■ **TASK ITEM**:
In the copy, include no pictures. Reproduce the rest of the entries exactly.

[Stored items]
▽

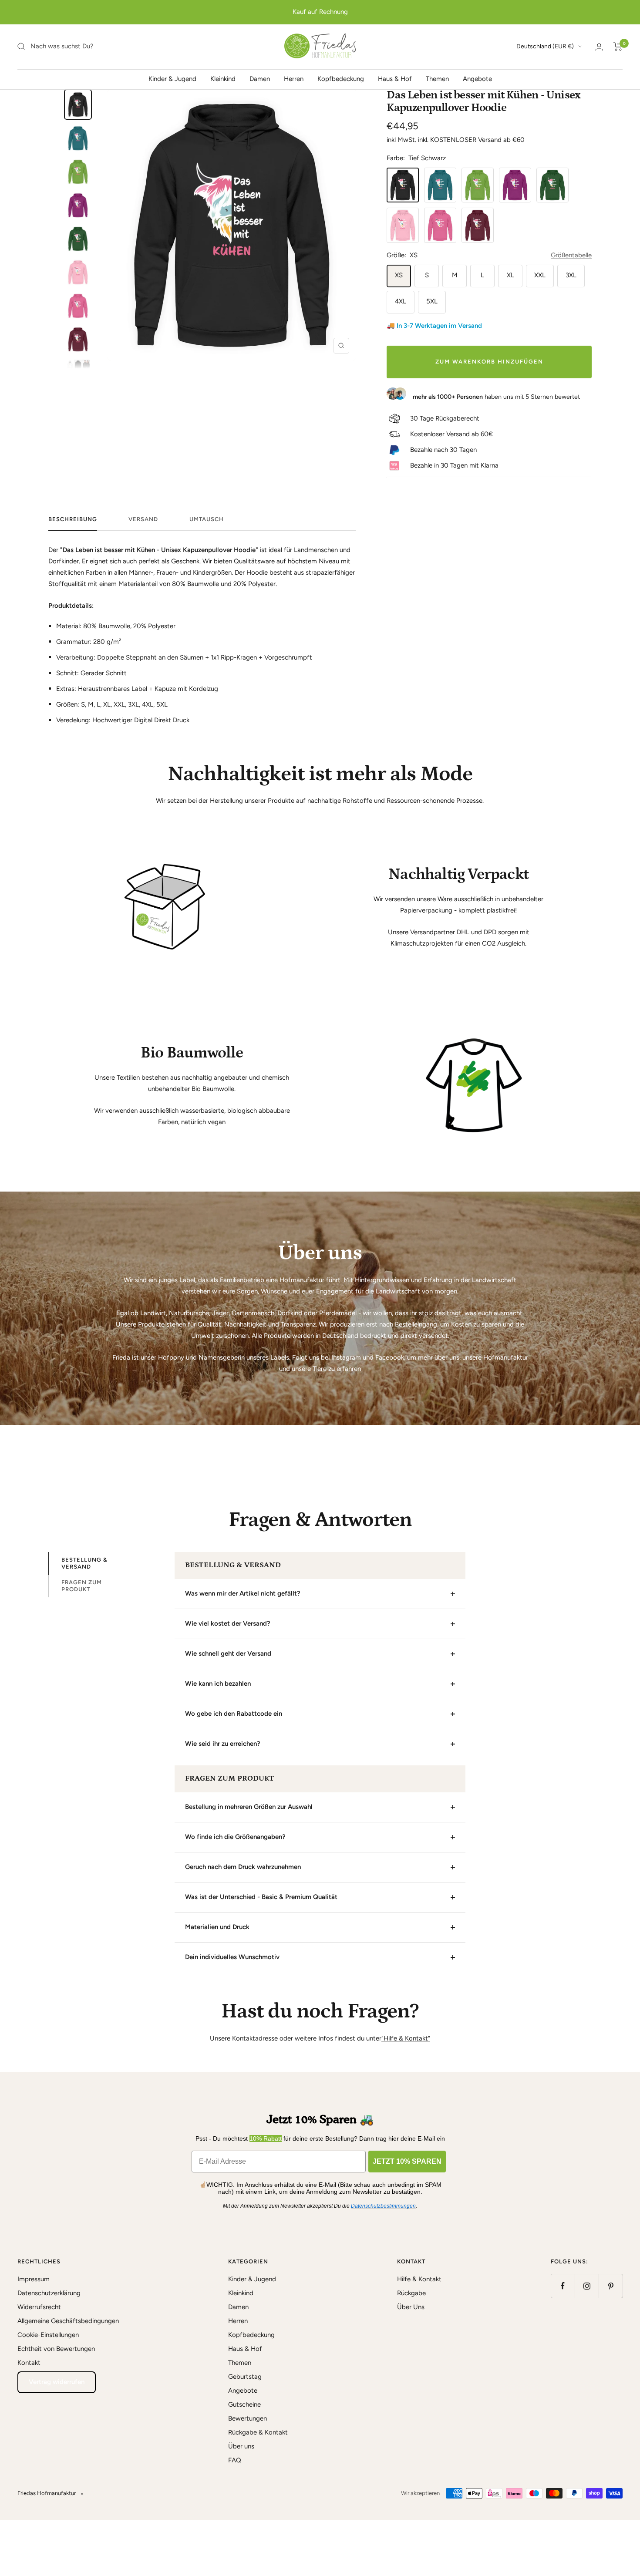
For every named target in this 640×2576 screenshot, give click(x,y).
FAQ (234, 2460)
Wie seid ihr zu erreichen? (222, 1744)
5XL (432, 301)
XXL (540, 275)
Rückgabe (411, 2293)
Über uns (241, 2446)
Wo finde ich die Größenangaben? (235, 1837)
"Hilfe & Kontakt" (405, 2038)
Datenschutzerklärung (49, 2293)
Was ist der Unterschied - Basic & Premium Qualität (261, 1897)
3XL (571, 275)
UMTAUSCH (206, 519)
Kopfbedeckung (340, 78)
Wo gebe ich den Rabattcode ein (233, 1713)
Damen (259, 78)
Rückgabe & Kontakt (258, 2432)
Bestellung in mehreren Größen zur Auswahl (249, 1807)
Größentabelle (571, 255)
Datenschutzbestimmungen (383, 2206)
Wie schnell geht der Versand (228, 1653)
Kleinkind (223, 78)
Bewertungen (247, 2418)
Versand (490, 140)
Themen (437, 78)
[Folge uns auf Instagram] (587, 2286)
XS (399, 275)
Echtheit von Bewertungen (56, 2349)
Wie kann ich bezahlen (218, 1683)
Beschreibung (72, 519)
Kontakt (28, 2363)
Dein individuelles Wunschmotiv (232, 1957)
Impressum (33, 2279)
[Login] (599, 47)
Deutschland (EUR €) (545, 46)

△

■ **WRITTEN REPLY**:
For every named target in this 640×2576 screenshot, give click(x,y).
FAQ (234, 2460)
Wie seid ihr zu erreichen? (222, 1744)
5XL (432, 301)
XXL (540, 275)
Rückgabe (411, 2293)
Über uns (241, 2446)
Wo finde ich die Größenangaben? (235, 1837)
"Hilfe & Kontakt" (405, 2038)
Datenschutzerklärung (49, 2293)
Was ist der Unterschied - Basic & Premium Qualität (261, 1897)
3XL (571, 275)
UMTAUSCH (206, 519)
Kopfbedeckung (340, 78)
Wo gebe ich den Rabattcode ein (233, 1713)
Damen (259, 78)
Rückgabe & Kontakt (258, 2432)
Bestellung in mehreren Größen zur Auswahl (249, 1807)
Größentabelle (571, 255)
Datenschutzbestimmungen (383, 2206)
Wie schnell geht der Versand (228, 1653)
Kleinkind (223, 78)
Bewertungen (247, 2418)
Versand (490, 140)
Themen (437, 78)
[Folge uns auf Instagram] (587, 2286)
XS (399, 275)
Echtheit von Bewertungen (56, 2349)
Wie kann ich bezahlen (218, 1683)
Beschreibung (72, 519)
Kontakt (28, 2363)
Dein individuelles Wunschmotiv (232, 1957)
Impressum (33, 2279)
[Login] (599, 47)
Deutschland (EUR €) (545, 46)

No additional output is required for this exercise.